Al embajador Chapman se le rinde pleitesía, se le consulta, se le conceden citas sin previo aviso y obliga a la presidenta de la Asamblea Nacional a abandonar una sesión del pleno para atender al diplomático en una oficina privada. Los medios de comunicación se disputan sus comentarios sobre política nacional que son plenamente destacados en grandes titulares. Destinado a convertirse en el maestro hechicero de la democracia ecuatoriana, Chapman es el reformador, profeta, regente y dueño de la situación. Continúa impertérrito, predicando la doctrina imperial que el Ecuador deberá cumplir y aplicar sin miramientos. Es el disciplinamiento, la obediencia y la servidumbre al poder exterior y bajo ese esquema entreguista, el gobierno de Moreno y sus serviles funcionarios, se apresuran a reconocer al autoproclamado Juan Guaidó como presidente interino de Venezuela y la Cancillería acaba de conceder el beneplácito oficial a su nuevo ‘embajador’.

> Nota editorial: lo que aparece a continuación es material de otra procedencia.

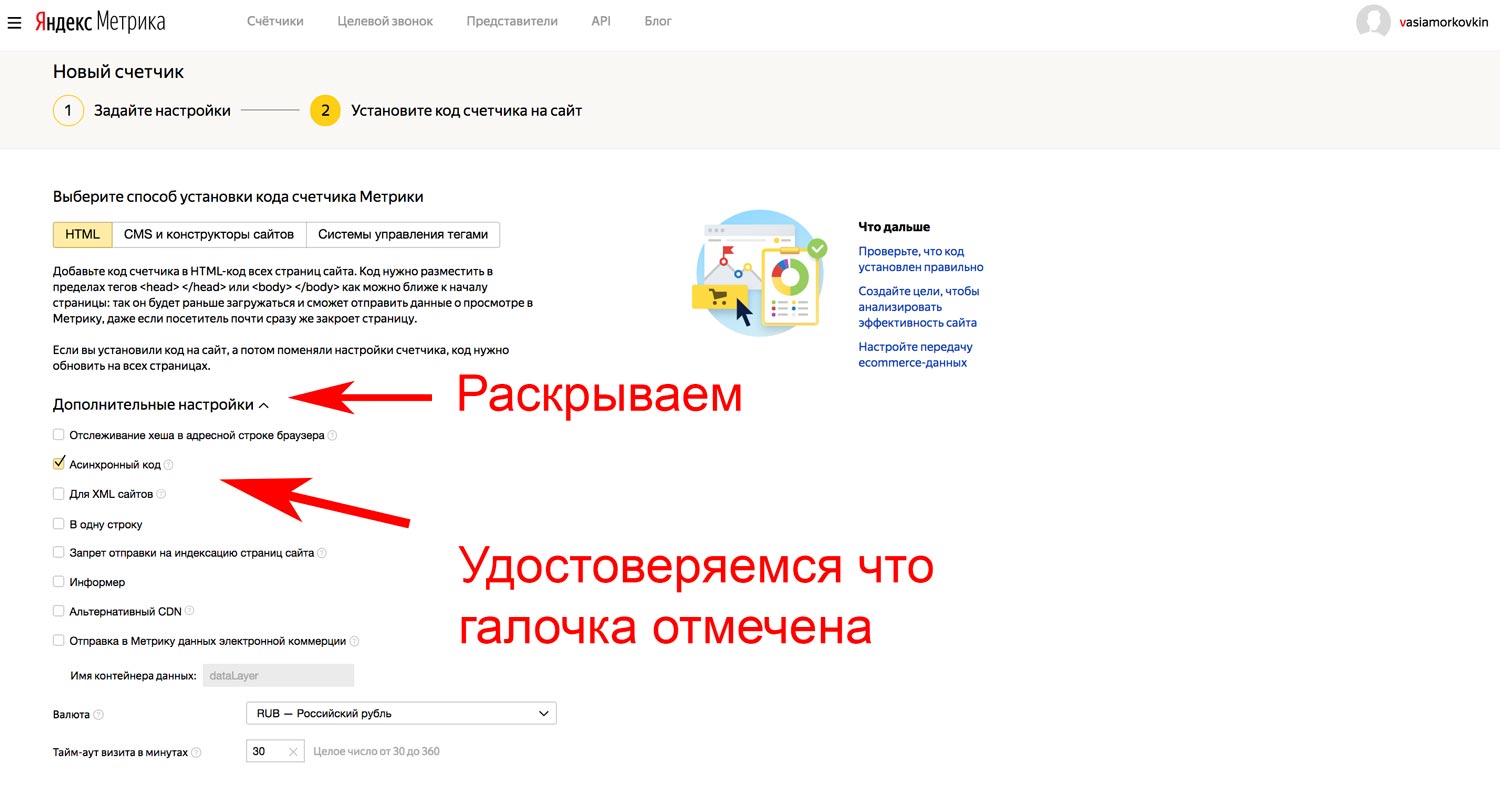
Task: Click help icon next to Асинхронный код
Action: click(x=168, y=465)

El filósofo alemán Kant destacaba en su libro Metafísica de la moral, que el servilismo es el claro indicador de la devaluación del ser humano. Ser servil, decía Kant, ‘implica una actitud deferente hacia otros, producida por la ignorancia, la incomprensión, o la devaluación de sí mismo, reconociendo en el otro una condición de superior absoluto’. En concordancia con la psicología, el servilismo está más cerca de la patología cuando el comportamiento del individuo se ve condicionado por el renunciamiento a los principios de integridad y la sumisión al poderoso de quien pretende aprovecharse para satisfacer sus ambiciones.

La obediencia sumisa expresa lo que Marx dijo y repudió en su momento: ‘la personalidad típica de quien asume deliberada y gozosamente su destino de criado, de siervo, de rastrero que se humilla y se arrastra ante el poder, que carece de autoestima, orgullo y dignidad’. El gobierno de Moreno, solo para sostenerse en el poder, lo que intenta es una vuelta al pasado y por eso ahora alienta las posturas indignas contra la autodeterminación, el anti imperialismo y la lucha de los pueblos latinoamericanos por la paz. Y todo eso, porque piensa que el amo del norte sabrá sostener indefinidamente los propósitos intervencionistas e injerencistas para poner término a las luchas históricas y democráticas en la región.